Noémi Mercier aboutit très souvent dans une librairie en y ressortant avec plusieurs essais qui auront capté son intérêt au gré de sa promenade entre les rayons ou avec des œuvres de fiction, parfois suggérées par Claudia Larochelle, journaliste en nos pages, avec qui elle partage plusieurs goûts littéraires. « Souvent, c’est dans la littérature qu’on peut vraiment aller explorer les nuances, les complexités et comprendre de l’intérieur des enjeux qui nous préoccupent socialement », ajoute-t-elle. Elle se rappelle notamment le roman Ce qu’elles disent de Miriam Toews qui met en scène une communauté mennonite de femmes de plusieurs générations qui sont agressées, violées et qui, ensemble, devront faire un choix. Une voie d’accès parfaite pour parcourir, avec sensibilité et profondeur, un sujet délicat.

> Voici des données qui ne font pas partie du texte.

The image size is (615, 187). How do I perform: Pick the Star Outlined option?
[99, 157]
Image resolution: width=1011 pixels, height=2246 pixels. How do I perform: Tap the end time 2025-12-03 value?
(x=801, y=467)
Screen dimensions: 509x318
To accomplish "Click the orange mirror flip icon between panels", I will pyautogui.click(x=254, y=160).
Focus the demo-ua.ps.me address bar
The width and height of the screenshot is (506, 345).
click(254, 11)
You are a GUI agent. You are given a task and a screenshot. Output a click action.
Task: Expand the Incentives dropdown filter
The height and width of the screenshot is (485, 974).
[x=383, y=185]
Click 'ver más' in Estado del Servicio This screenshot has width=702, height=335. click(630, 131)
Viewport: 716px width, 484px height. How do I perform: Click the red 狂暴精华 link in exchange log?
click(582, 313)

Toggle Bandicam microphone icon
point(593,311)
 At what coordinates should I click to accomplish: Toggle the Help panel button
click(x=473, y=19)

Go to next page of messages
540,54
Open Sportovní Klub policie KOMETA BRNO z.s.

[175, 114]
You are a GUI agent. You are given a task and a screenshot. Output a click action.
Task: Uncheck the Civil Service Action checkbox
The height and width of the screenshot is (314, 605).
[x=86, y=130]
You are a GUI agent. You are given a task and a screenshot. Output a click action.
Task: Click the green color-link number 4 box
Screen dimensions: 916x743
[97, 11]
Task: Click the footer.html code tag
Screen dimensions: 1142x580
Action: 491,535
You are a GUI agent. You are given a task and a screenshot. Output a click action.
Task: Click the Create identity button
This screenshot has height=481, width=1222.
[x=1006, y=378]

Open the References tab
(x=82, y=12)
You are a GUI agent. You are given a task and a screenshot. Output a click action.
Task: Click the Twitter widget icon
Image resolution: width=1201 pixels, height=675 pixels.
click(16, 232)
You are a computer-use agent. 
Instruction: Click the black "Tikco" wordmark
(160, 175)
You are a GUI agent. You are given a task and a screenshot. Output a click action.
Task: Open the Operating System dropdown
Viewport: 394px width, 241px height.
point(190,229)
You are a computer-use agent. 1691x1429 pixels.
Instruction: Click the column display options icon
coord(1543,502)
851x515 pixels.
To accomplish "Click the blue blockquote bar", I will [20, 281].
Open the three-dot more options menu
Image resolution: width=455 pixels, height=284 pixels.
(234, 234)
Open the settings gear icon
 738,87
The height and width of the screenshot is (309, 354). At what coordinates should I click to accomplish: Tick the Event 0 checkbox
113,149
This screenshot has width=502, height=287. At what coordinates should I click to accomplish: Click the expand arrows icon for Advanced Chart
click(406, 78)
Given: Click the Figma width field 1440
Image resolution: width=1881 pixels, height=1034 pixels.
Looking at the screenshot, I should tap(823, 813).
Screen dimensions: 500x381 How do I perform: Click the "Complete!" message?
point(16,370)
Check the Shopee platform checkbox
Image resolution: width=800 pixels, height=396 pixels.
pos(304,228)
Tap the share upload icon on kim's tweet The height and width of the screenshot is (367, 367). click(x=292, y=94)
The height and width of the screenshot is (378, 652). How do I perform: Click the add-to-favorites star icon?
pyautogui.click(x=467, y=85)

Les pérégrinations littéraires de notre invitée ne sont pas près de cesser. Elle continue d’appréhender le monde à travers des pages et des pages. Parmi les lectures en cours, il y a Brève histoire des femmes au Québec de Denyse Baillargeon qui ajoutera d’autres dimensions à ses quêtes féministes, Les villes de papier de Dominique Fortier qui fera ressurgir le fantôme de la poète Emily Dickinson, et Em de Kim Thúy qu’elle veut lire lentement pour faire honneur à l’écriture peaufinée de l’autrice. Car la lecture pour Noémi Mercier est d’abord et avant tout une délectation.